- Brief A
Reproduce the entries below from their beginning through the line holding "coord(432,16)", inclusive, keeping every line and its request but increasing each coordinate in the answers by 61. Omit the pictures from your output.
================
The Sweet Meadow

living the sweet life

You have to break, take breaks, or both.

living the sweet lifeAishe Besim
I’ve never had a really creative idea sitting at my desk. All the big ideas that made a difference happened when I was playing outside.
— Barbara Corcoran

Lately, I’ve been on a mission to re-discover my creative self. Creativity is how we keep ourselves energetically alive. We express our creativity in all sorts of ways, from the way we dress, the art we make, what we cook, the books we read and the music we listen to.

Studies have shown that learning new things as adults can enlarge our brain maps. We benefit from the novelty of new experiences, and to maximise the positive effects on our brains, we need to be continually learning.

Quite often however, we become creatively blocked, held back by negative beliefs and worries about time, money and the support to pursue our creative dreams.

Rather than trust our intuition, our talent, our skill, or desire, we fear where our creativity will take us. Rather than paint, write, dance, audition, and see where it takes us, we turn back on ourselves.

Author Julia Cameron describes cutting off our creativity as making us savage. “We react like we are being choked. An artist must have downtime, time to do nothing. Without it, the inner artists in us feels angry, out of sorts. If such deprivation continues, our artist becomes sullen, depressed, hostile.”
================
- Brief B
Write out the creativity piece above in full, word for word.

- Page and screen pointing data
================
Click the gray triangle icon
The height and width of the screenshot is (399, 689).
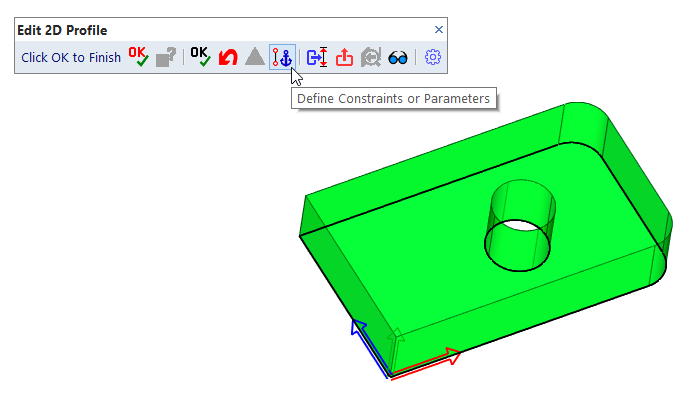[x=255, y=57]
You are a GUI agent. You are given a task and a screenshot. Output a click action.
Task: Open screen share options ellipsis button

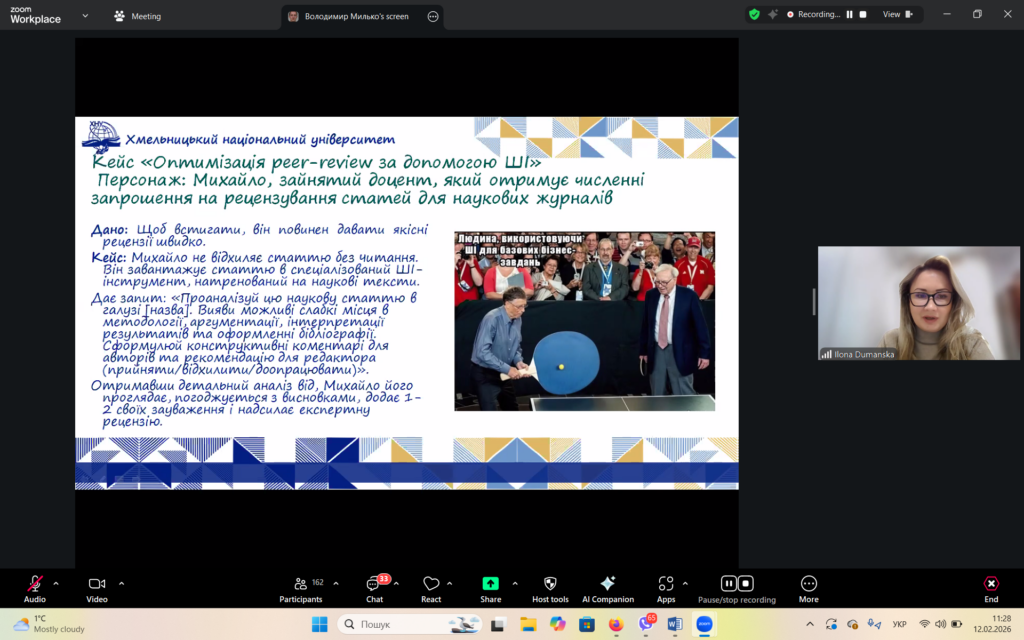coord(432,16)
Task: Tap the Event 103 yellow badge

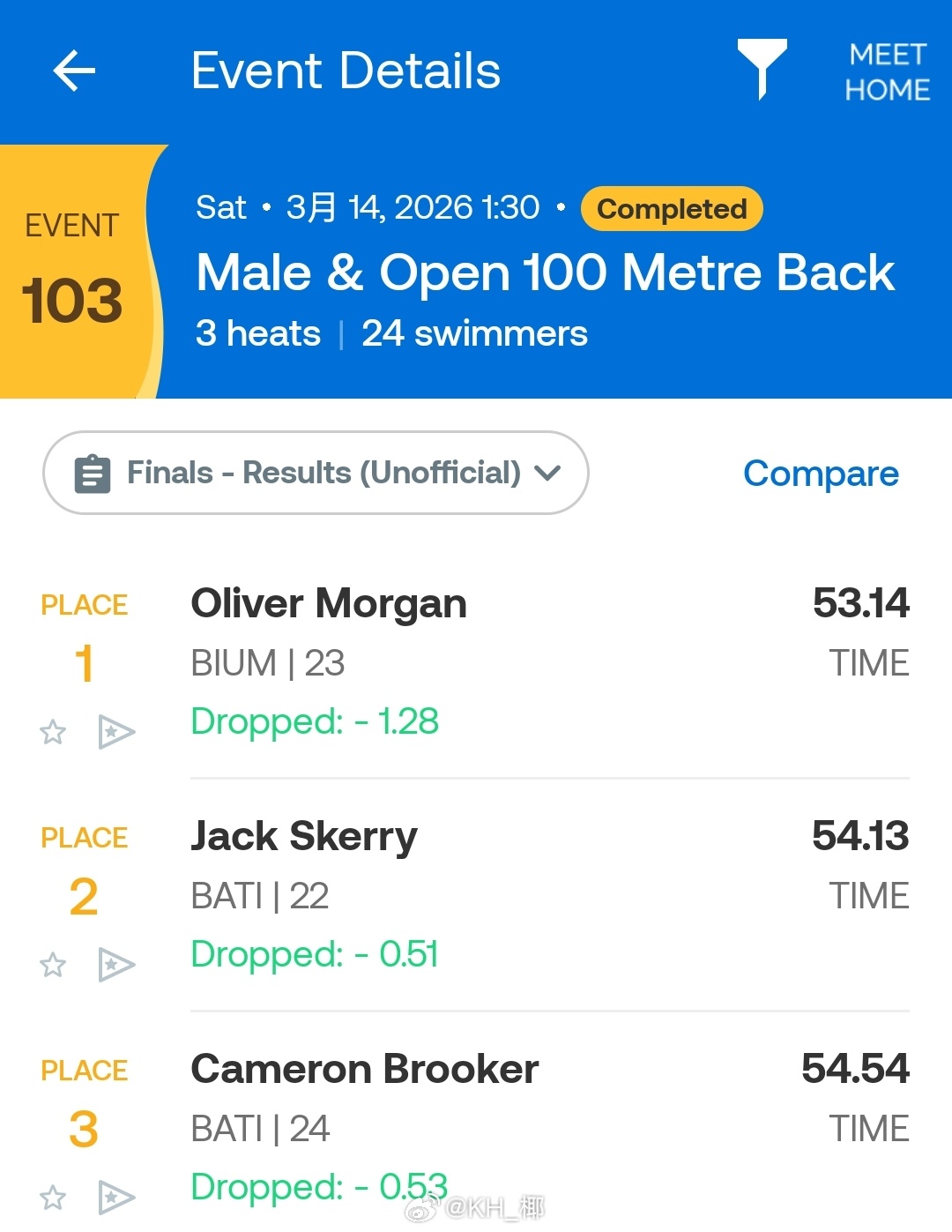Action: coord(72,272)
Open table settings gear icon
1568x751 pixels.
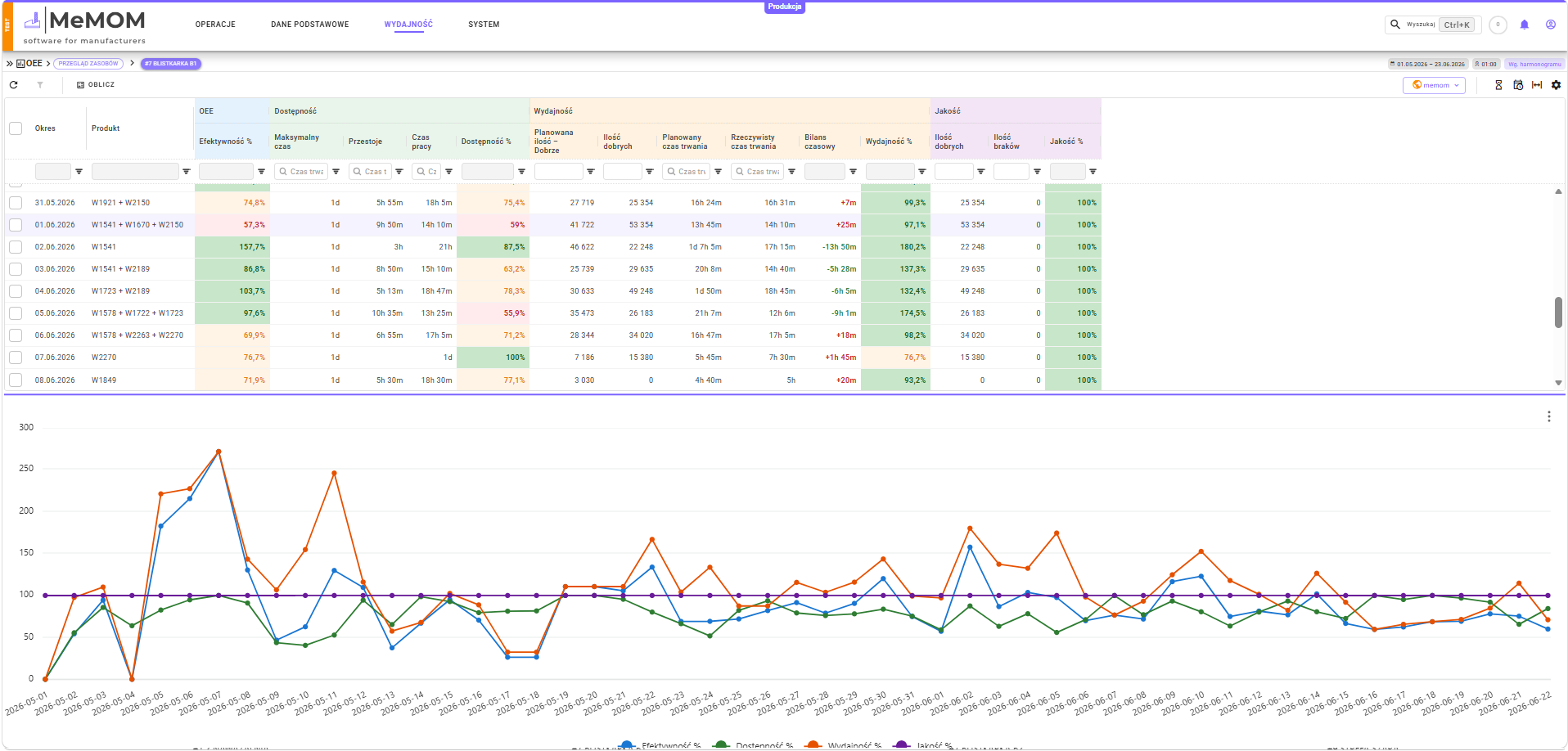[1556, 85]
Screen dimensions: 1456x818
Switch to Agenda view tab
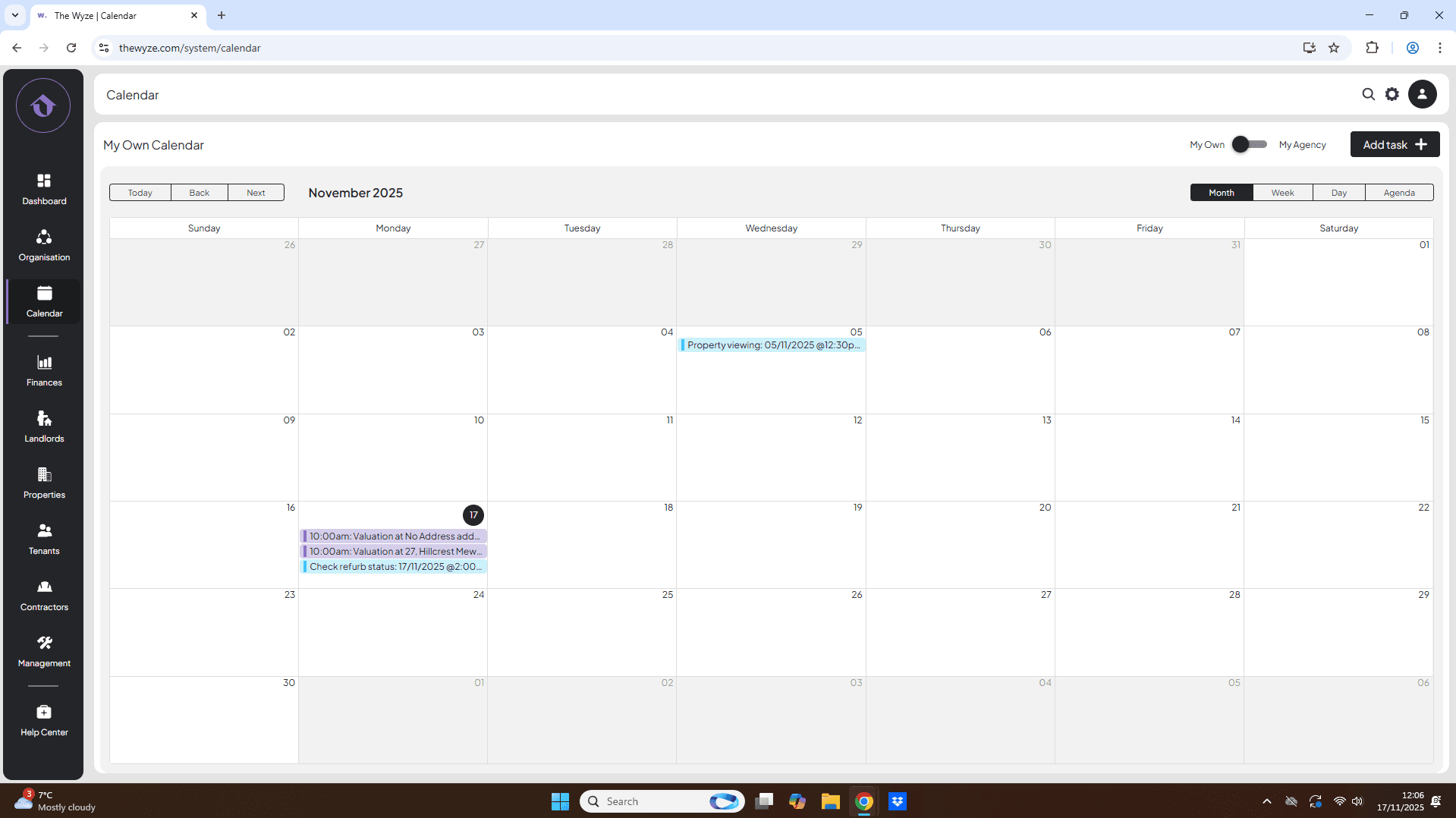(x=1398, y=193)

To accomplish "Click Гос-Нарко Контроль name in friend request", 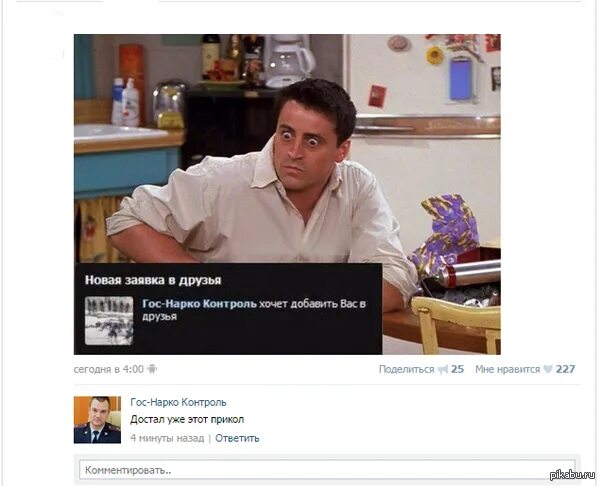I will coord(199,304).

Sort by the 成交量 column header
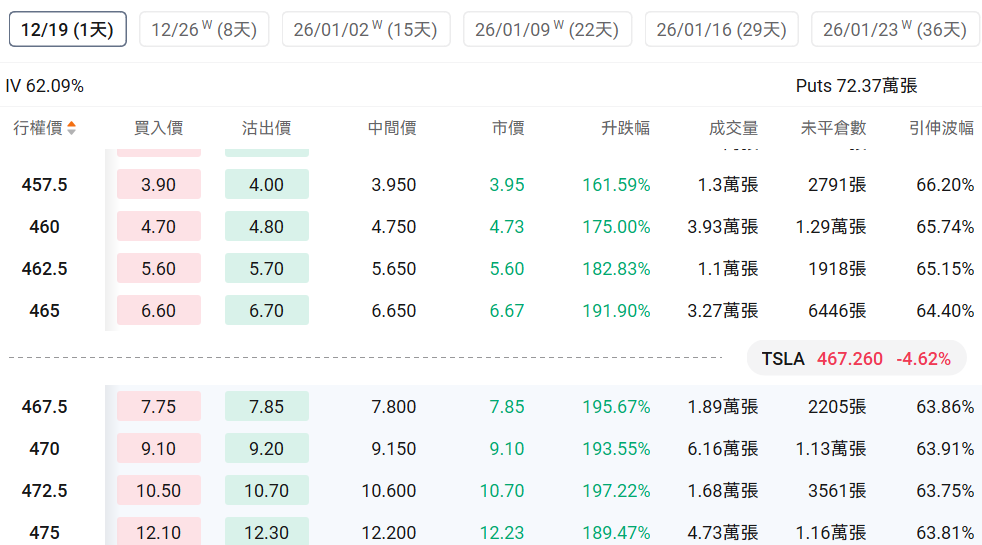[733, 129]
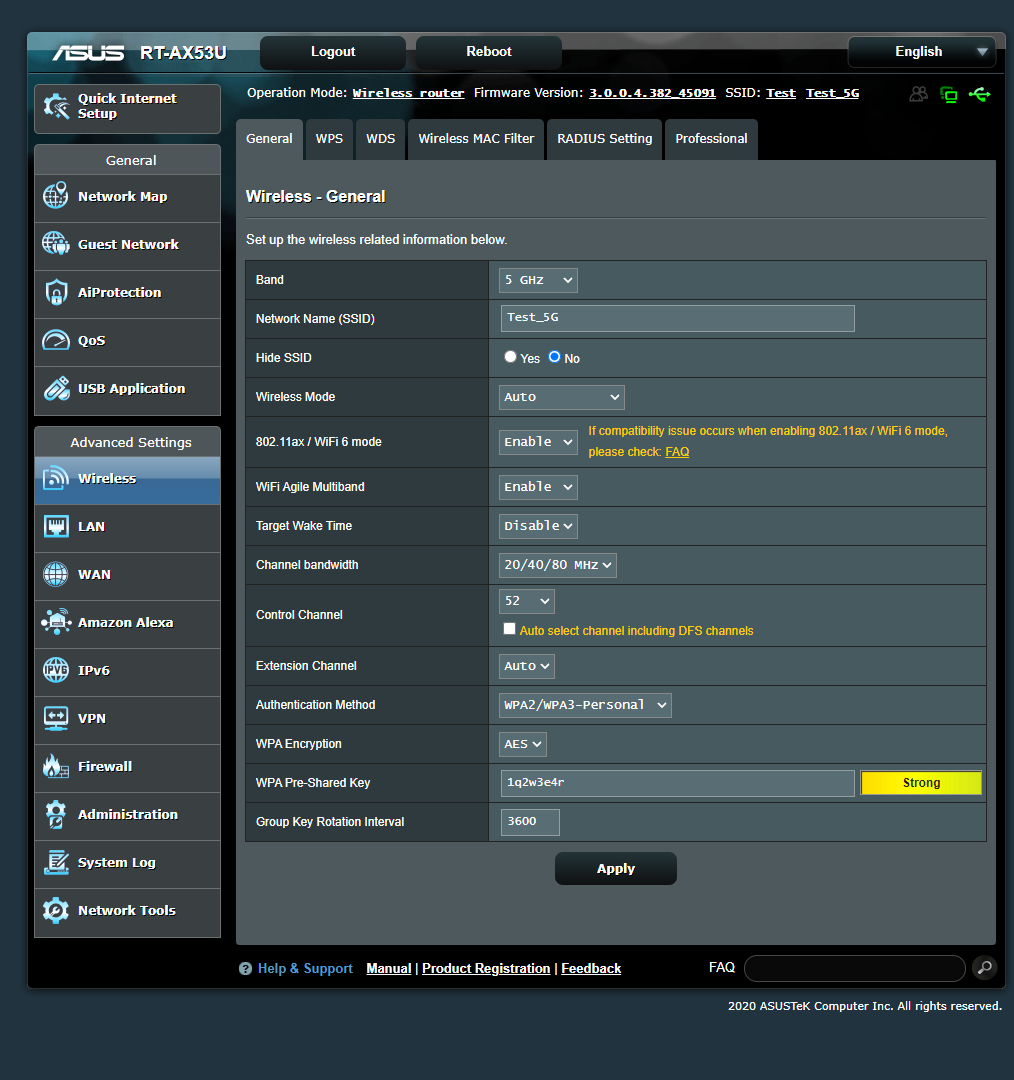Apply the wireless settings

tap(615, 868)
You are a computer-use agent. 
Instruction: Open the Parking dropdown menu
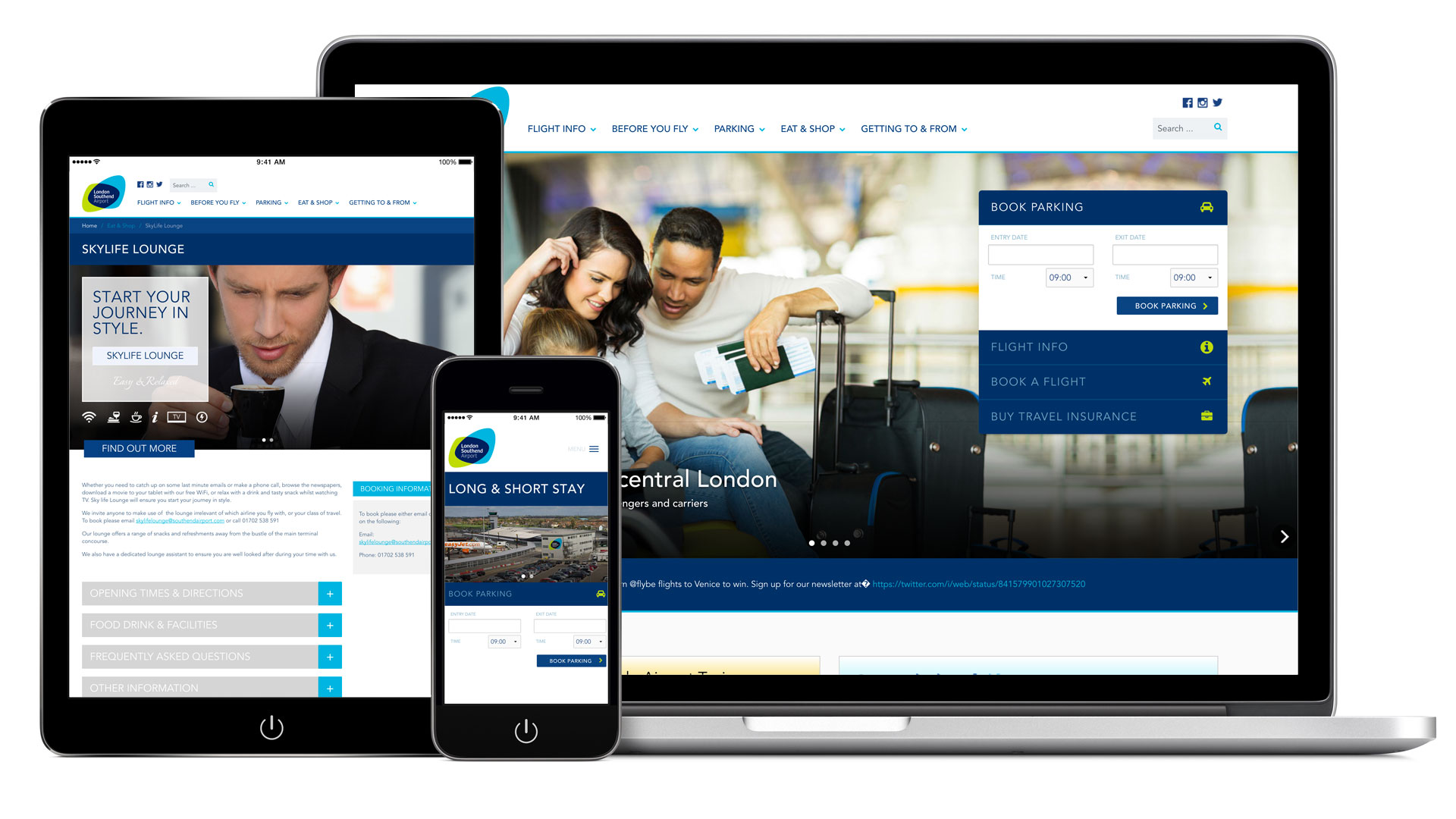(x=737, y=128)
================
- Complete answer A
Click the gray triangle icon
The height and width of the screenshot is (399, 689).
[x=316, y=118]
You are a GUI agent. You are given a task and a screenshot. Output a click action.
Task: Open screen share options ellipsis button

coord(493,77)

- Complete answer B
The Sweet Meadow

living the sweet life

You have to break, take breaks, or both.

living the sweet lifeAishe Besim
I’ve never had a really creative idea sitting at my desk. All the big ideas that made a difference happened when I was playing outside.
— Barbara Corcoran

Lately, I’ve been on a mission to re-discover my creative self. Creativity is how we keep ourselves energetically alive. We express our creativity in all sorts of ways, from the way we dress, the art we make, what we cook, the books we read and the music we listen to.

Studies have shown that learning new things as adults can enlarge our brain maps. We benefit from the novelty of new experiences, and to maximise the positive effects on our brains, we need to be continually learning.

Quite often however, we become creatively blocked, held back by negative beliefs and worries about time, money and the support to pursue our creative dreams.

Rather than trust our intuition, our talent, our skill, or desire, we fear where our creativity will take us. Rather than paint, write, dance, audition, and see where it takes us, we turn back on ourselves.

Author Julia Cameron describes cutting off our creativity as making us savage. “We react like we are being choked. An artist must have downtime, time to do nothing. Without it, the inner artists in us feels angry, out of sorts. If such deprivation continues, our artist becomes sullen, depressed, hostile.”